Exercise aim
Copy each of the following entries line for line, with no changes.

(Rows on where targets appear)
============

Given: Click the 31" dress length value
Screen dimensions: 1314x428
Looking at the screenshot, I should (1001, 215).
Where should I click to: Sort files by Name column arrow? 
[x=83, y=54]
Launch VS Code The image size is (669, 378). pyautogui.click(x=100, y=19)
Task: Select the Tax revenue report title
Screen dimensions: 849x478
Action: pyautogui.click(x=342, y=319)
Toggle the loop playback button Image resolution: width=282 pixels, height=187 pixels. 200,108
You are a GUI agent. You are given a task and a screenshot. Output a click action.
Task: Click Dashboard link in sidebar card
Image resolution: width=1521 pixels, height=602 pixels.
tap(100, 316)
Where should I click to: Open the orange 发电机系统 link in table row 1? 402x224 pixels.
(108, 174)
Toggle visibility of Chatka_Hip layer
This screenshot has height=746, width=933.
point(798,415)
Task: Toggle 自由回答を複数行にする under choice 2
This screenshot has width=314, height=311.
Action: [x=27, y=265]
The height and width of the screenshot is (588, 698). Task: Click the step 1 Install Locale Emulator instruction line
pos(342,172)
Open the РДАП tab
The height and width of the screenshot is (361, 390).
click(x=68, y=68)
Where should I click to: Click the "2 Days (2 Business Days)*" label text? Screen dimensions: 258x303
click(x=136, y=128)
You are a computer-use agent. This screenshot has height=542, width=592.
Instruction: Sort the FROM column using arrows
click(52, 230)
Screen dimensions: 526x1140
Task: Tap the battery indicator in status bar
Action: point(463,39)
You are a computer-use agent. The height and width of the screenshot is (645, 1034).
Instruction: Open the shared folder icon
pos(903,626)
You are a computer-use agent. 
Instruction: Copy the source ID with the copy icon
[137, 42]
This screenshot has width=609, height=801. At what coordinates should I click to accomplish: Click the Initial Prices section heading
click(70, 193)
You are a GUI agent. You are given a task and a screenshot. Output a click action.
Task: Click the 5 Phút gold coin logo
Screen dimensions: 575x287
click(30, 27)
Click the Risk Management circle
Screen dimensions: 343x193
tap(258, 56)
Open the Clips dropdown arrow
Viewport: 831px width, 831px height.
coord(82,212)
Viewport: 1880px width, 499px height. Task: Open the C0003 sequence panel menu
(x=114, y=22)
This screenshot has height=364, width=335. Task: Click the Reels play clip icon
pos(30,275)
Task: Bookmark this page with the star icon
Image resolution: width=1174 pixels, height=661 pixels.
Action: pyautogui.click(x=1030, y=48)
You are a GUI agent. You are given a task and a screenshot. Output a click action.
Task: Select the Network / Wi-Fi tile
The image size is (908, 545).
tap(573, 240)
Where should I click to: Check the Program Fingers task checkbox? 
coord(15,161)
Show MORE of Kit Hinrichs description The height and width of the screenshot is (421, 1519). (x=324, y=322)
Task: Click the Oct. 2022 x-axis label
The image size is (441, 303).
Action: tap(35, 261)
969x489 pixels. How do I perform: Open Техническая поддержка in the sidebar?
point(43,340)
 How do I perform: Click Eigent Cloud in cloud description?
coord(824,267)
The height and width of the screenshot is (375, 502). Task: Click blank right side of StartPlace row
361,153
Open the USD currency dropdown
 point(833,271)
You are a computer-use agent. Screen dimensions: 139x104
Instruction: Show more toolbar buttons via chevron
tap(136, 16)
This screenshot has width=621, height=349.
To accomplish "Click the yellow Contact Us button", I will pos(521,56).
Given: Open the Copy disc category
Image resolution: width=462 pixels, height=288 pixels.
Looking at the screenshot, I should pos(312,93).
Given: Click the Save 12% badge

============

Correct answer
Given: Click the 31" dress length value
Screen dimensions: 1314x428
Looking at the screenshot, I should (1001, 215).
Where should I click to: Sort files by Name column arrow? 
[x=83, y=54]
Launch VS Code The image size is (669, 378). pyautogui.click(x=100, y=19)
Task: Select the Tax revenue report title
Screen dimensions: 849x478
Action: pyautogui.click(x=342, y=319)
Toggle the loop playback button Image resolution: width=282 pixels, height=187 pixels. 200,108
You are a GUI agent. You are given a task and a screenshot. Output a click action.
Task: Click Dashboard link in sidebar card
Image resolution: width=1521 pixels, height=602 pixels.
tap(100, 316)
Where should I click to: Open the orange 发电机系统 link in table row 1? 402x224 pixels.
(108, 174)
Toggle visibility of Chatka_Hip layer
This screenshot has height=746, width=933.
point(798,415)
Task: Toggle 自由回答を複数行にする under choice 2
This screenshot has width=314, height=311.
Action: [x=27, y=265]
The height and width of the screenshot is (588, 698). Task: Click the step 1 Install Locale Emulator instruction line
pos(342,172)
Open the РДАП tab
The height and width of the screenshot is (361, 390).
click(x=68, y=68)
Where should I click to: Click the "2 Days (2 Business Days)*" label text? Screen dimensions: 258x303
click(x=136, y=128)
You are a computer-use agent. This screenshot has height=542, width=592.
Instruction: Sort the FROM column using arrows
click(52, 230)
Screen dimensions: 526x1140
Task: Tap the battery indicator in status bar
Action: point(463,39)
You are a computer-use agent. The height and width of the screenshot is (645, 1034).
Instruction: Open the shared folder icon
pos(903,626)
You are a computer-use agent. 
Instruction: Copy the source ID with the copy icon
[137, 42]
This screenshot has width=609, height=801. At what coordinates should I click to accomplish: Click the Initial Prices section heading
click(70, 193)
You are a GUI agent. You are given a task and a screenshot. Output a click action.
Task: Click the 5 Phút gold coin logo
Screen dimensions: 575x287
click(30, 27)
Click the Risk Management circle
Screen dimensions: 343x193
tap(258, 56)
Open the Clips dropdown arrow
Viewport: 831px width, 831px height.
coord(82,212)
Viewport: 1880px width, 499px height. Task: Open the C0003 sequence panel menu
(x=114, y=22)
This screenshot has height=364, width=335. Task: Click the Reels play clip icon
pos(30,275)
Task: Bookmark this page with the star icon
Image resolution: width=1174 pixels, height=661 pixels.
Action: pyautogui.click(x=1030, y=48)
You are a GUI agent. You are given a task and a screenshot. Output a click action.
Task: Select the Network / Wi-Fi tile
The image size is (908, 545).
tap(573, 240)
Where should I click to: Check the Program Fingers task checkbox? 
coord(15,161)
Show MORE of Kit Hinrichs description The height and width of the screenshot is (421, 1519). (x=324, y=322)
Task: Click the Oct. 2022 x-axis label
The image size is (441, 303).
Action: tap(35, 261)
969x489 pixels. How do I perform: Open Техническая поддержка in the sidebar?
point(43,340)
 How do I perform: Click Eigent Cloud in cloud description?
coord(824,267)
The height and width of the screenshot is (375, 502). Task: Click blank right side of StartPlace row
361,153
Open the USD currency dropdown
 point(833,271)
You are a computer-use agent. Screen dimensions: 139x104
Instruction: Show more toolbar buttons via chevron
tap(136, 16)
This screenshot has width=621, height=349.
To accomplish "Click the yellow Contact Us button", I will pos(521,56).
Given: Open the Copy disc category
Image resolution: width=462 pixels, height=288 pixels.
Looking at the screenshot, I should pos(312,93).
Given: Click the Save 12% badge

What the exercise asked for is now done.